**Requirement A:** Reproduce word for word the part of the grain futures report that begins with the words containing "Sign up for" and ends with "on the charts.".
**Requirement B:** Pick up the grain futures report after its last sentence and continue writing it.

**Reading text:**
•••••
CORN
Corn futures were weaker overnight. May corn shed 11 cents to 7.51-1/2 weighed down by a $5.75 drop in crude oil. Dec corn was down 3-1/4 cents to 6.52. Grains traded higher overnight on news of
Russia asking China for military aid, and continued concern about the amount of wheat, corn and sunoil that will be shipped from Russia and Ukraine as the War continues. Then, talk of a new ceasefire helped guide prices lower. Dalian corn futures were lower. The dollar is lower and stock index futures are up 375 points. The U.S. Fed will meet this week to address interest rates where a 25 basis point hike is likely. Many feel they should be more aggressive with U.S. inflation highest in 40 years.
SOYBEANS
Soybean futures were mixed overnight with a higher bias. Prices are slumping to their overnight lows this morning with May beans down a penny to 16.75, and November down 8 to 14.83. The next area of resistance for May beans is around 17.06-1/2 while prices, for now, appear to be looking test support at the 16.66 area. Last night’s trading range was 16.97-3/4 down to 16.70-1/2. May meal is up 4.50 to 4691.10; soyoil is down 1.30. Dalian soybean, soymeal, palmoil and soyoil futures were all lower. On Friday, Managed funds were net buyers of 4,000 soyoil, and sold 3,000 soybeans and 3,000 soymeal. The are now estimated to be long 168,000 soybeans, 97,000 soymeal and 86,000 soyoil. Weekly Export Inspections will come out mid-morning. Over the weekend, China’s crackdown on increased Covid cases raised concern about their domestic demand and imports. China locked down a key port city of Shenzhen. Shenzhen is also a key tech production city that is a key producer for Apple. China is also cracking down on money laundering cases.
Like what you’re reading?
Sign up for our other free daily TFM Market Updates and stay in the know!
WHEAT
Wheat futures are lower this morning. May CBOT futures are down 18 cents to 10.88-1/2. May KC is down 14 to 1075-1/4. May MPLS is down a dime to 10.60-1/4. Wheat futures continue to weaken on profit taking, but remain strong amid a lack of Black Sea and E.U. exports plus new worries about U.S. south plains HRW weather that could eventually support Chicago and KC wheat price. On Friday, Managed funds were net buyers of 2,000 Chicago wheat and are now estimated to be short 19,000 contracts. May Chicago wheat challenged upside resistance last night before turning lower, and now has key support down around 9.82. July futures are experiencing follow-through technical selling below last Tuesday’s lows while carving out the key reversal on the charts.
•••••
**Data excerpts:**

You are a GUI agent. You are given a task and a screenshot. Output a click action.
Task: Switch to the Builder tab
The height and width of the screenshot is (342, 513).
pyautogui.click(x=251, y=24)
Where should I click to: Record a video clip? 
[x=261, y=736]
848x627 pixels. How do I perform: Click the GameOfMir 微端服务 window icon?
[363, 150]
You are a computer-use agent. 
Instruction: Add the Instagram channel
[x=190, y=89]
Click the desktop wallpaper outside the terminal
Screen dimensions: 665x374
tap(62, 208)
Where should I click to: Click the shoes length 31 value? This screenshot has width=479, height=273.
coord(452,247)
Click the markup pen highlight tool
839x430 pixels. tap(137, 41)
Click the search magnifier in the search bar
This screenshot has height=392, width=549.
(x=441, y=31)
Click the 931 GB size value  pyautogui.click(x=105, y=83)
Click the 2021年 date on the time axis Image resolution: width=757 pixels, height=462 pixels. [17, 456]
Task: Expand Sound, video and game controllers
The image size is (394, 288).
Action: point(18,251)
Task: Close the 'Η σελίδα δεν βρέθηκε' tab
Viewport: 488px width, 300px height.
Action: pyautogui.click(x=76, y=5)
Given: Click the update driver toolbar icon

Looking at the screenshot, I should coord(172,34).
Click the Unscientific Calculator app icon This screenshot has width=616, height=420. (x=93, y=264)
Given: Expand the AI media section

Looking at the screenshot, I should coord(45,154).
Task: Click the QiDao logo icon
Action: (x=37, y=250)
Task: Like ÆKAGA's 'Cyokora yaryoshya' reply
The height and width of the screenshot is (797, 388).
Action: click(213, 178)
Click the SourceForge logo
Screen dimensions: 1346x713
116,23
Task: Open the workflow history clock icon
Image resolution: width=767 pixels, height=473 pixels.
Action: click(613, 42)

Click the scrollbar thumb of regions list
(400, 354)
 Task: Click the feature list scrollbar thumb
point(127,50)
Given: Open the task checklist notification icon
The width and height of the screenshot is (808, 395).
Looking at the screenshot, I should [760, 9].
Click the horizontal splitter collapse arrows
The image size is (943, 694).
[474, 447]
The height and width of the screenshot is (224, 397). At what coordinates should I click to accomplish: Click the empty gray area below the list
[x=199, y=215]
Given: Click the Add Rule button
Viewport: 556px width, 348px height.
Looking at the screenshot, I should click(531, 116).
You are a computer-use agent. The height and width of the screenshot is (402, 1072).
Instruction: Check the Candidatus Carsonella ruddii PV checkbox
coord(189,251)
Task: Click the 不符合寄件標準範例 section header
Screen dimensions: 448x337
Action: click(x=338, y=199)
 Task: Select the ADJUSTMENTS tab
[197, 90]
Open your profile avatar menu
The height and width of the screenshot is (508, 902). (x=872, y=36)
•••••
**Written response A:**
Sign up for our other free daily TFM Market Updates and stay in the know!
WHEAT
Wheat futures are lower this morning. May CBOT futures are down 18 cents to 10.88-1/2. May KC is down 14 to 1075-1/4. May MPLS is down a dime to 10.60-1/4. Wheat futures continue to weaken on profit taking, but remain strong amid a lack of Black Sea and E.U. exports plus new worries about U.S. south plains HRW weather that could eventually support Chicago and KC wheat price. On Friday, Managed funds were net buyers of 2,000 Chicago wheat and are now estimated to be short 19,000 contracts. May Chicago wheat challenged upside resistance last night before turning lower, and now has key support down around 9.82. July futures are experiencing follow-through technical selling below last Tuesday’s lows while carving out the key reversal on the charts.

**Written response B:**
CATTLE
Cattle futures are called mixed. Cattle prices saw some recovery to end last week, supported by some value buying and position squaring going into the weekend. Short-term, charts are still on the defensive. There was moderate to active fed cattle cash trade in the North at mainly $138 to $140 live, and $218 to $222 dressed. That is mostly $2 to $3 softer compared to the previous week. Light trade developed in the South at $138 live, which was $2 softer than the previous week. The Choice cutout moved $0.45 lower this week, while Select decreased by $0.42/cwt. Prices were nearly steady despite large slaughter and ample supply as spring buying starts to ramp up. The strong tone in live markets helped support the feeder markets, as price may be a value at these levels. The Feeder Cattle Cash Index was 0.83 lower to 153.86. The selling pressure held off for a day, but the negative market tone is still in front of the market.
HOGS
Hogs are called steady to higher following strong buying support as prices posted triple-digit gains fueled by strong cash markets on Friday. The April hog contract stayed range bound between the 10-day and 40-day moving averages. Summer months posted that technical break, taking out the top of the near-term trading range and down trend. Cash prices trended higher overall last week and has been supportive, but the National Direct morning direct trade on Friday was 2.63 lower to 98.63 from Thursday. The cash Lean Hog Index was 0.65 higher to 99.91, posting its highest close since August. For the week, the index added .21. The April futures are trading at a 2.8150 premium to the index, and that could limit gains. Pork carcass cutouts trended lower on the week, and closed Friday down 1.65 to 102.55. The soft retail close to end the week could offer some pressure this morning. Hog slaughter this week was estimated at 2.378 million head, up 18,000 from the prior week, but down 70,000 from last year as hog supplies remain overall tight. The tighter supply picture, and strength in retails values on a historical level have helped support the cash markets. The price action on Friday may be the start of another run higher, fueled by those fundamental factors.